Is the term “fourth bureau” outdated?
Now that we have discussed the trends of the credit industry, we may want to reconsider the term “fourth bureau,” altogether because it might be outdated. You see, by calling it fourth bureau we are implying that it includes things the big three bureaus don’t include. And, well, that may not true anymore (or at least it’s becoming less true each day).
Experian, Equifax, and TransUnion created the VantageScore together and the VantageScore is pulled from information in their credit files. This means that “fourth bureau” data, which in this case should be called “alternative data” or “nontraditional data,” is in use by the big three. While there are still likely some remaining data out there that aren’t on the radars of companies like Experian, Equifax, and TransUnion, this data comes from companies that should more appropriately be called data miners, rather than fourth bureaus.
How Data Mining Can Impact your Finances
Let’s take a look at when data mining really comes into play in our finances. It may have less to do with our ability to get credit and more with the prices we might pay for certain services. “Price optimization” is the name of the game, and it’s something companies are using to predict how much you will pay.
For instance, an article on credit.com recently reported that insurance companies are trying to predict how much you shop around for services. If they know you aren’t much of a price shopper, they will keep their rates higher and you will never know the difference. While this is arguably unfair and the ethics behind it are questionable, the good news is that you can control your own fate. Shop around to prevent this from happening, because it’s something you should be doing anyway.
For additional protection and awareness, you need to familiarize yourself with the companies who have a vested interest in your data. Here is a list of the top 10 data miners, according to the consumer protection site www.stopdatamining.me.
- Acxiom Corporation
- DataLogix Holdings, Inc.
- Epsilon Data Management LLC
- Equifax, Inc.
- Experian plc
- Fair Isaac Corporation
- Harte-Hanks, Inc.
- Intelius, Inc.
- Lexis Nexis Group
- TransUnion Corp
A few other common data miners that keep track of financial information are TeleCheck, ChexSystems, SCAN, CoreLogic Teletrack, Alliant Data, The National Communications, Telecom and Utilities Exchange, and L2C. And here is a bluebook that highlights some big data collection companies used primarily for marketing purposes.

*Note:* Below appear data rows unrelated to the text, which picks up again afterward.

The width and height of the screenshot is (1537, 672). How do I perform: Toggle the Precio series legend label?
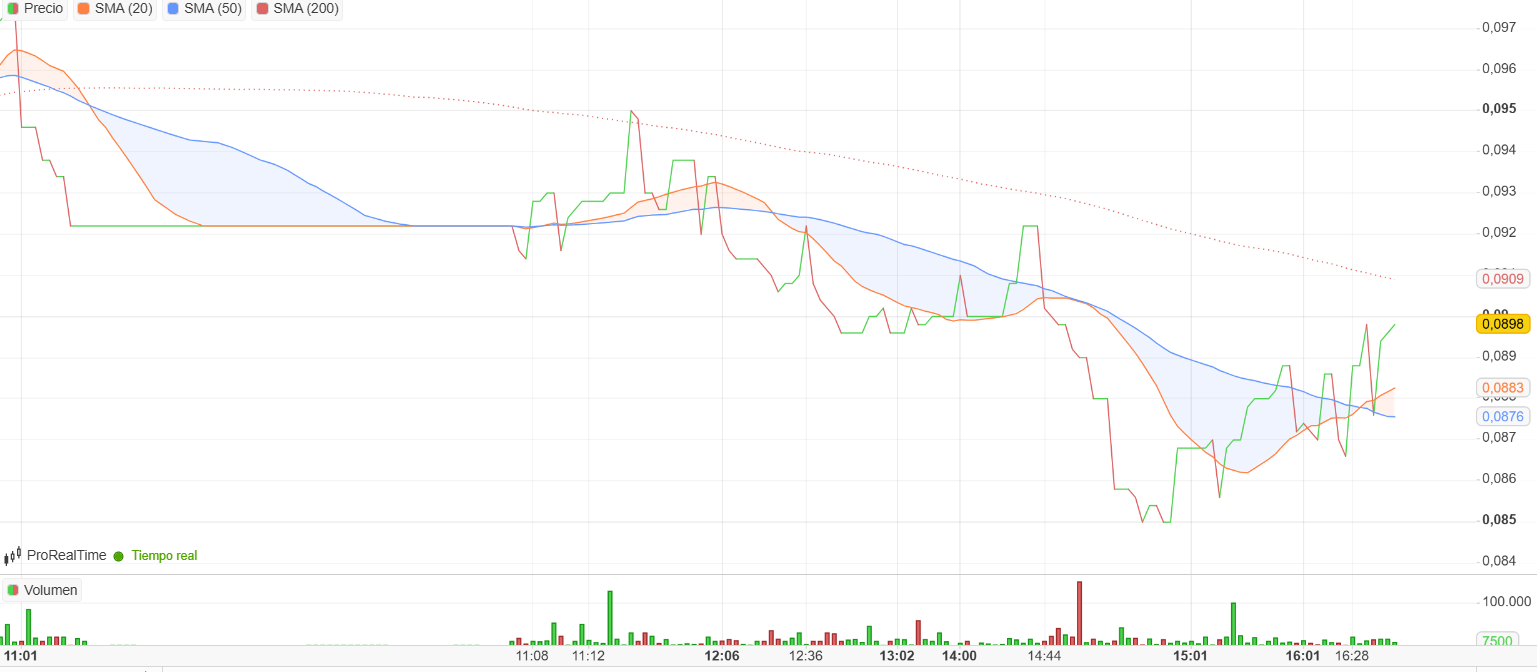click(43, 9)
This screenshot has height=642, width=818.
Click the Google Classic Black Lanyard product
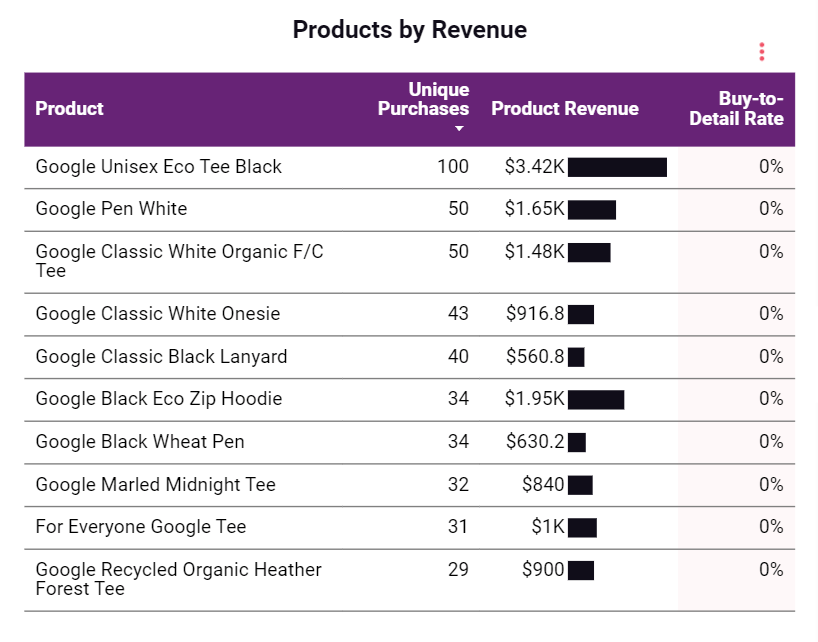pos(161,357)
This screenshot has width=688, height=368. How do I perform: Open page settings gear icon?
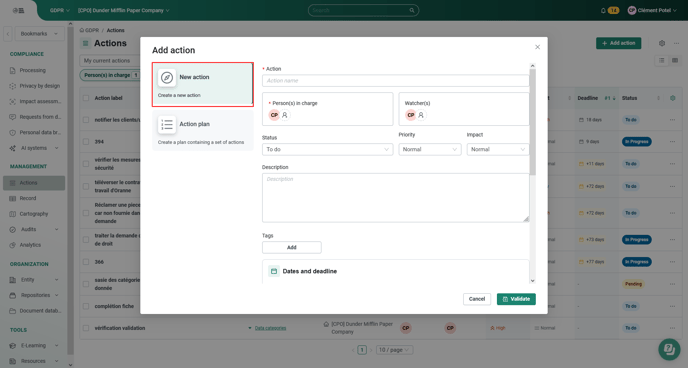coord(662,43)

Next Steps: What Consumers Can Do
As a consumer, you will need to stay protected against alternative data, those who mine it, and the potential impacts it can have on your credit. In today’s world, you should start to “worry” about all bills and personal information, including things like utility bills and gym memberships that haven’t historically been reported to the bureaus. By making sure you keep a close eye on these, you will continue to build smart financial habits and organizational skills. But not only that, you will also better protect yourself from future instances when nontraditional data may be used to evaluate your credit worthiness.
You should also consider taking action against data mining. Not only will the data lead to unsolicited mail and offers, but it will also affect the way companies interact with you. Consider opting out of lists and databases, using the Stop Data Mining website mentioned above. We hope this overview has been helpful and will enable you to navigate the data and credit world carefully and as an informed consumer.